A new study from Cleveland Clinic investigators indicated that patients with diabetic macular edema (DME) were nearly 3 times as likely to achieve disease resolution when treated with intravitreal aflibercept injection versus those treated with laser control therapy.
In an assessment presented at the Association for Research in Vision and Ophthalmology (ARVO) 2021 Virtual Sessions this week, Katherine Talcott, MD, of the Cleveland Clinic’s Cole Eye Institute, reported that patient DME data from the VISTA and VIVID clinical trials, stratified by baseline factors of disease status, indicated exactly who may receive the most benefit from the anti-VEGF injection therapy.
Talcott and colleagues sought to interpret a litany of baseline factors’ influence in 862 patients seeking to achieve first DME resolution in long-term care with either 2mg aflibercept (n = 558) or laser control (n = 274). Baseline factors for assessment included: age; gender; race; ethnicity; diabetes type and duration; HbA1c level; hypertension; hyperlipidemia; smoking status; CST; best-corrected visual acuity (BCVA); and DRSS.
Chief among the team’s findings were that patients treated with aflibercept reported a 2.5-fold greater rate of DME resolution versus the laser control arm, with a median 33.0 weeks to achievement versus those who had not achieved resolution in the control arm.
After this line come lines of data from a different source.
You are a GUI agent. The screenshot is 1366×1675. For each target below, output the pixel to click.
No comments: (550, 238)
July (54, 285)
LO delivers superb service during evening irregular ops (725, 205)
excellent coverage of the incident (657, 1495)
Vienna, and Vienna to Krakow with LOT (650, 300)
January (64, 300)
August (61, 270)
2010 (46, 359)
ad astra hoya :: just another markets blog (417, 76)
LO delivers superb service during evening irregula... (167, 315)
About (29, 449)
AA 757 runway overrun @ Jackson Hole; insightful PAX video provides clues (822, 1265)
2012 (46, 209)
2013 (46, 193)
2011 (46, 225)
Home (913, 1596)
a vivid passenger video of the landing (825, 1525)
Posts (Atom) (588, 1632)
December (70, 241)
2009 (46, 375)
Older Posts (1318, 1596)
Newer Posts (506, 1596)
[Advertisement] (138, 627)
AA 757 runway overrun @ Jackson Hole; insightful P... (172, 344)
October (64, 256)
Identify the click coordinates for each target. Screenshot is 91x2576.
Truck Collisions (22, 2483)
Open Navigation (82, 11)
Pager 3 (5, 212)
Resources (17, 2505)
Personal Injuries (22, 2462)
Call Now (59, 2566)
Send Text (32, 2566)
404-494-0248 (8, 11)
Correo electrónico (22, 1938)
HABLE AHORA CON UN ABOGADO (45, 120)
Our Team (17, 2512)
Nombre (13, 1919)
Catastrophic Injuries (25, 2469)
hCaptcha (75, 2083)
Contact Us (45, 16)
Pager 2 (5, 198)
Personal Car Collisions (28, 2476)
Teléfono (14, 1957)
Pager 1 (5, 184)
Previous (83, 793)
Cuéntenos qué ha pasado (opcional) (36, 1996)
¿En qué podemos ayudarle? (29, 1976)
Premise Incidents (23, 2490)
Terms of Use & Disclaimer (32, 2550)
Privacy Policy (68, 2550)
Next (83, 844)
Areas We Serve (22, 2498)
Additionally, multivariate findings indicated thicker CST and better BCVA at baseline were associated with longer duration until DME resolution, as well as less likelihood of duration, in aflibercept-treated patients.
In an interview with HCPLive during ARVO 2021, Talcott discussed the impact of her team’s findings, and how they may help prescribing clinicians better predict which patients with DME will, and will not, respond best to topline anti-VEGF therapy.
Their original anticipation that baseline diabetic retinopathy status would play a major role in DME resolution was debunked by the surprising findings.
“We were actually wondering if the severity of diabetes would affect whether their DME cleared,” Talcott explained. “And interestingly, it didn’t affect it at all. I think it’s interesting—some of the preconceptions we have as clinicians as to how individual patients might do don’t necessarily pan out when you conduct these large studies.”
The study, “Baseline Factors Influencing Resolution of Diabetic Macular Edema (DME) Following Treatment with Intravitreal Aflibercept Injection (IAI) or Laser in VISTA and VIVID,” was presented at ARVO 2021.